• **GIVEN INSTRUCTION**: Copy the following lines verbatim.

Excerpt from a dataset
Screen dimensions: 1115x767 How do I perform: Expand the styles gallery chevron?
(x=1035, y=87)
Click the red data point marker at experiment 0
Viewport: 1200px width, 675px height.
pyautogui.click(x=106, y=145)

• **COMPLETE ANSWER**:
Screen dimensions: 1115x767 How do I perform: Expand the styles gallery chevron?
(x=1035, y=87)
Click the red data point marker at experiment 0
Viewport: 1200px width, 675px height.
pyautogui.click(x=106, y=145)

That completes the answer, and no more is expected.